One of the great advantages that allows object storage to be scalable is that it's completely stateless. A single command has no dependency on the previous or next command. There's no modification of existing objects, no "seek then write" commands either. This allows object storage to maintain one of the key tenants of being a cloud storage, it's not to provide high availability of a given instance, but to guarantee that the "retry" or the "allocation of a new resource" always succeeds. For example, VMs can go down at anytime, but there should never be an instance whereby you cannot create a new VM to replace the one that just died. While VMs can die at anytime, the VM service (EC2, Nova) can never go down.

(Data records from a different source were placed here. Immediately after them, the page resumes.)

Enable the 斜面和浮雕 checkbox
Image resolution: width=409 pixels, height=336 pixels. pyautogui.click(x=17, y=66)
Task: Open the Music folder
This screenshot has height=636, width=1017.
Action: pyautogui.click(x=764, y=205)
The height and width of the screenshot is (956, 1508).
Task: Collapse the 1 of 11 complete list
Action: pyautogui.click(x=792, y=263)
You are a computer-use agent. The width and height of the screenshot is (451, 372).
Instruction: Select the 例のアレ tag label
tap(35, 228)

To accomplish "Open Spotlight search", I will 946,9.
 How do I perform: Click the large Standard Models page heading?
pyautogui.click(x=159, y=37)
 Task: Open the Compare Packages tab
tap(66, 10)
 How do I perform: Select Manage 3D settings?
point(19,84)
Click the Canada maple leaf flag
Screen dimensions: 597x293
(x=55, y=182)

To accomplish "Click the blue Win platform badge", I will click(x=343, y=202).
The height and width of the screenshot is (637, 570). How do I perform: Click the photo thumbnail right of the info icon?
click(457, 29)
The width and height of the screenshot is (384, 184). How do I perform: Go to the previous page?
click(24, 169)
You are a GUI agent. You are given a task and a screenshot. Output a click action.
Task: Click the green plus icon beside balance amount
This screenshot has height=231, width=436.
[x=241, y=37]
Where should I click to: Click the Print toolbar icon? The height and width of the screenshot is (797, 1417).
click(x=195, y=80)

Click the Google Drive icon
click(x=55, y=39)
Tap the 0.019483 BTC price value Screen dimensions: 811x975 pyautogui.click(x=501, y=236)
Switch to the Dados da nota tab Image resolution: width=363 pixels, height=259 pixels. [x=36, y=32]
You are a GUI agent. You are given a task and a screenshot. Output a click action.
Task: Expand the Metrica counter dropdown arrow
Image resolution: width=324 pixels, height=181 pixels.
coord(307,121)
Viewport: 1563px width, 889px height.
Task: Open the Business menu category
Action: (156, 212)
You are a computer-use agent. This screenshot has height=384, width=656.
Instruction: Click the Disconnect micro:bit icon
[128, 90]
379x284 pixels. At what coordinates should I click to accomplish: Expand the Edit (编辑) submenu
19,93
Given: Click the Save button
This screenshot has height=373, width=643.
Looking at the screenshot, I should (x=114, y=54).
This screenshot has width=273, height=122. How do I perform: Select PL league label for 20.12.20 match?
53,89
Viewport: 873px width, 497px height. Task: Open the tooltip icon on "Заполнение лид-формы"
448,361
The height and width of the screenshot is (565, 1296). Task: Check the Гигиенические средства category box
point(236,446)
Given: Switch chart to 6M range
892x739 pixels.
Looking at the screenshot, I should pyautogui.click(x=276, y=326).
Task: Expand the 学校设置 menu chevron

With this crap like "seek", "open" then "read" that the author proposes you now have commands that are dependent on each other and thus create state. Something we want to avoid.
In addition of HTTP methods there are WebDAV methods:
PROPFIND — used to retrieve properties, stored as XML, from a web resource. It is also overloaded to allow one to retrieve the collection structure (also known as directory hierarchy) of a remote system.
PROPPATCH — used to change and delete multiple properties on a resource in a single atomic act
MKCOL — used to create collections (a.k.a. a directory)
COPY — used to copy a resource from one URI to another
MOVE — used to move a resource from one URI to another
LOCK — used to put a lock on a resource. WebDAV supports both shared and exclusive locks.
UNLOCK — used to remove a lock from a resource
And Range Requests:
I'm developing a system that integrates HTTP/WebDAV and SQL with URI's as follow:
http://host:port/table/row_id/column/column_part
With WebDAV integration SQL database can be seen as a filesystem. Using SQL references has the advantage that the information can be divided in small data parts
for easy editing and is more versatile than filesystem trees.
An object can be written with POST method or when an object in XML, iCalendar, etc format is written using PUT method it can be
processed in the server and it's data stored in the appropiate columns.
And it can be used with other protocols or a FUSE filesystem.